■ **Problem description**
Arrange everything from the line containing "At what (x,y)" down to the line containing "coordinates (1124, 280)." as a JSON list of strings, one per line, omitting blank lines.

━━━━

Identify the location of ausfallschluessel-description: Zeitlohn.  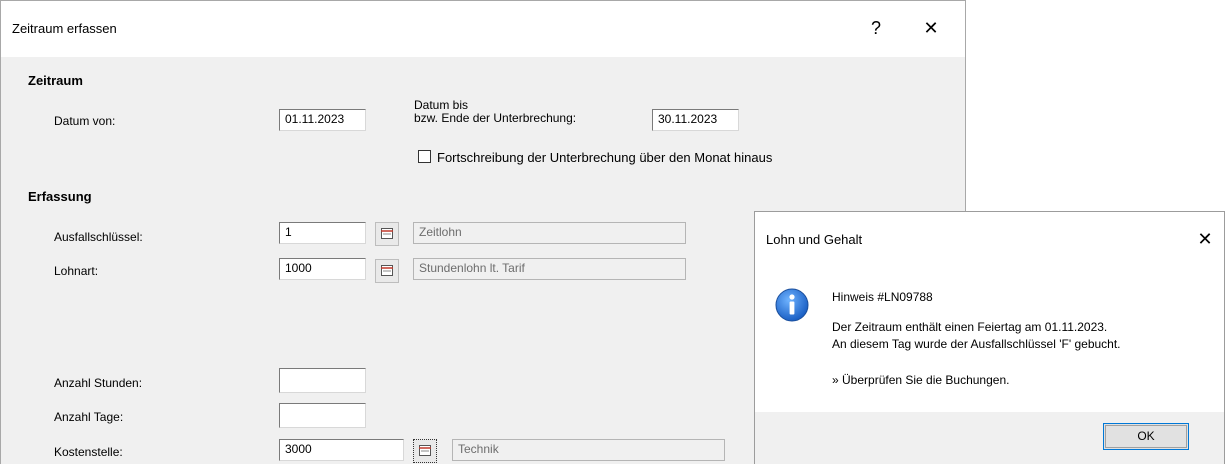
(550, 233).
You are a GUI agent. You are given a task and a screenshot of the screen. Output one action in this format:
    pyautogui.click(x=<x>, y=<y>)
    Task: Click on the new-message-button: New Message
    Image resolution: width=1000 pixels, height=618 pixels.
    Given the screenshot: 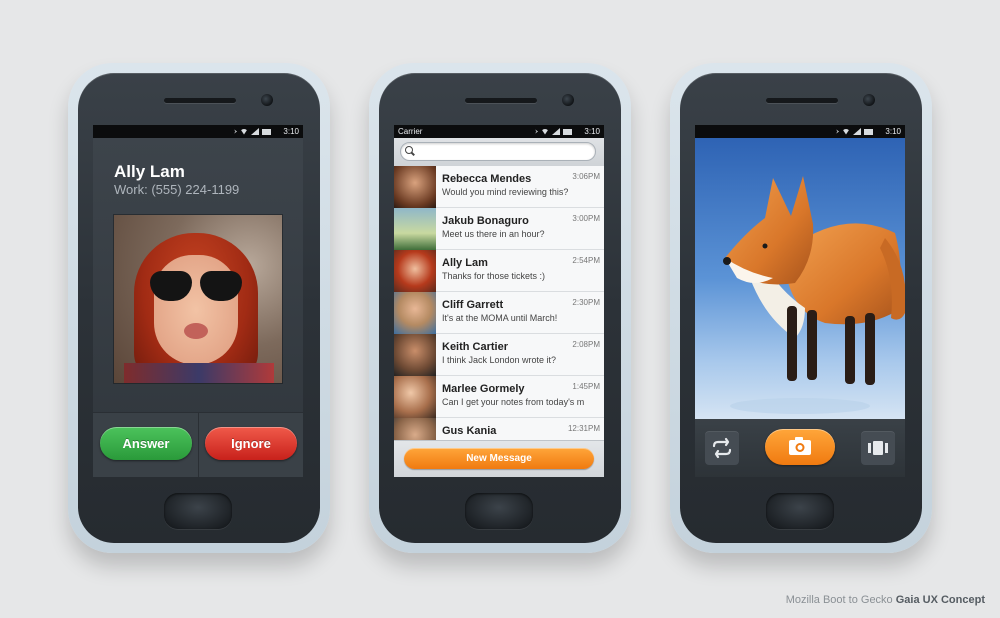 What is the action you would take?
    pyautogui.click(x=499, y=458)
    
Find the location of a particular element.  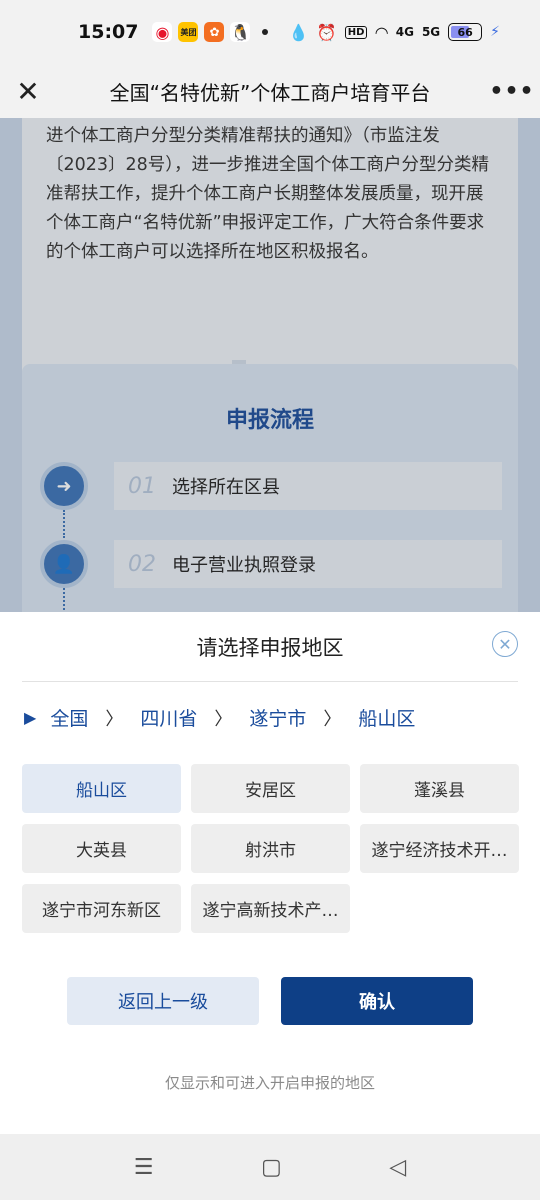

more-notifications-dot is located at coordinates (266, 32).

━━━━

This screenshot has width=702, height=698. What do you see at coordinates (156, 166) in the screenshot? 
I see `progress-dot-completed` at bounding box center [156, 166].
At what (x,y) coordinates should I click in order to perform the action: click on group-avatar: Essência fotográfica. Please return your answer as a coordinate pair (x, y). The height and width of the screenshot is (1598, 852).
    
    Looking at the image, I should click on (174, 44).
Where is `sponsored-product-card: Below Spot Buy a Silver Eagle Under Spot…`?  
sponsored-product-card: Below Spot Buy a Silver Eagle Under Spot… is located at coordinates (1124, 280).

━━━━

■ **Problem solution**
[
  "At what (x,y) coordinates should I click in order to perform the action: click on group-avatar: Essência fotográfica. Please return your answer as a coordinate pair (x, y). The height and width of the screenshot is (1598, 852).",
  "    Looking at the image, I should click on (174, 44).",
  "Where is `sponsored-product-card: Below Spot Buy a Silver Eagle Under Spot…`?  ",
  "sponsored-product-card: Below Spot Buy a Silver Eagle Under Spot… is located at coordinates (1124, 280)."
]